我接过名片一看,果然是家政公司的老总,其他还有一些社会头衔,唯独没有地坤宗的任何信息。
“兄弟是不是觉得很奇怪?名片上面没有地坤宗的任何信息。”马总说。
“对,确实有些好奇。”我把名片收到了钱包里。
“实不相瞒,目前地坤宗的门人几乎没有几个正统的巫师了,大多成了商人。”马总喝了一口茶继续说,“在这科技爆炸的年代,易门的许多东西成了迷信,所以单纯地搞老一套,已经不行了。”
“所以转行搞家政了?”我接过话。
“当然不是,开家政公司,只是为了更好地开展业务。”马总解释说,“比如很多人盖楼要看区位,房里死人要超度,要解决小区诡异事件等等,这些都是家政公司业务之一。当然了,这不是家政公司的主业务,但这也是不得不进行的业务。”马总欲言又止。
我恍然大悟,原来地坤宗把业务做大了,既做着普通的家政服务,也做着特殊的家政服务。想来也是,地坤宗的目的是为了赚钱,如果挂个斩妖除魔的招牌直接开展业务,那未必好使,甚至可能被看成宣传迷信。而做成家政的业务,按照客户需求服务,既赚了钱,又低调,又不和国家建设和谐社会的潮流背道而驰。想到这里,我还真有些佩服地坤宗的门人,他们完全跟上了时代的步伐,我追问道:“是不是全国各地都有地坤宗的家政公司?”
“谈不上全国各地,但是一线城市几乎都有,这些公司由地坤宗持股,单独经营。”马总言下之意就是,地坤宗只管拿钱,而各地家政公司的经营和地坤宗没有多大联系,如果说有联系,那么也是一个松散的联系,比如老总都是地坤宗的门人。

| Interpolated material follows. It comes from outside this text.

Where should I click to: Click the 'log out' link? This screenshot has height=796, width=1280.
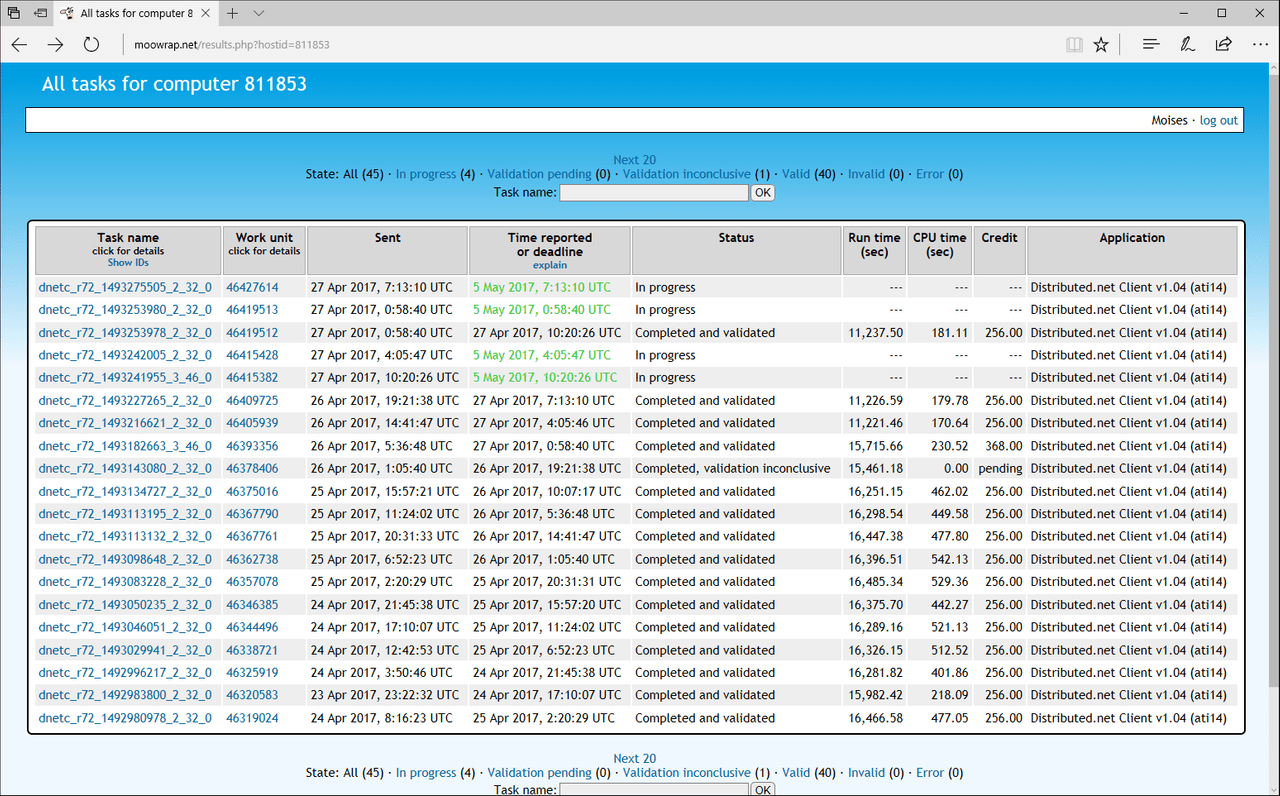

我深深感觉到地坤宗的实力强大。马总又给我们大致介绍了地坤宗的情况,还对峨眉山算命先生的事情表示了道歉,马总说地坤宗门内有门规的,可以赚钱养家糊口,但是不能谋财害命。听到这里,我打断了马总的话:“算命是不是有点骗人钱财的味道?”
“如果我们换个角度看待问题,或许会得出新的结论,算命的人大多是希望平安幸福发财,所以先生算命的时候是很少言及灾祸的,目的是给人一种希望,而希望无疑是所有困苦的人走下去的动力,用最时髦的词汇说,叫心理疗法。”马总似乎在强词夺理了,但是碍于情面,我也不好意思拆穿他。
“我身上的情药怎么办?”我担心地问。
“药性过了就好,不必担心,可能会有后遗症。再说兄弟你喜欢这么一个漂亮的女孩,那是福气啊。”马先生说着,看了看坐在我下首的小木,言下之意是小木这么漂亮,不用药也惹人喜欢,不必担心什么。
可小木头也不抬,只是低头吃饭,似乎有些不高兴。为了缓解尴尬的气氛,我连忙端着酒站起来,向马总敬酒道:“马总所言极是,非常感谢你的宴请,我的老师小木不胜酒力,我带她敬你一杯吧。”
马总也端着酒站起来,开怀一笑道:“我敬兄弟和小木姑娘一杯,以前的事情,真是抱歉,莫怪,莫怪!这叫不打不成交嘛!”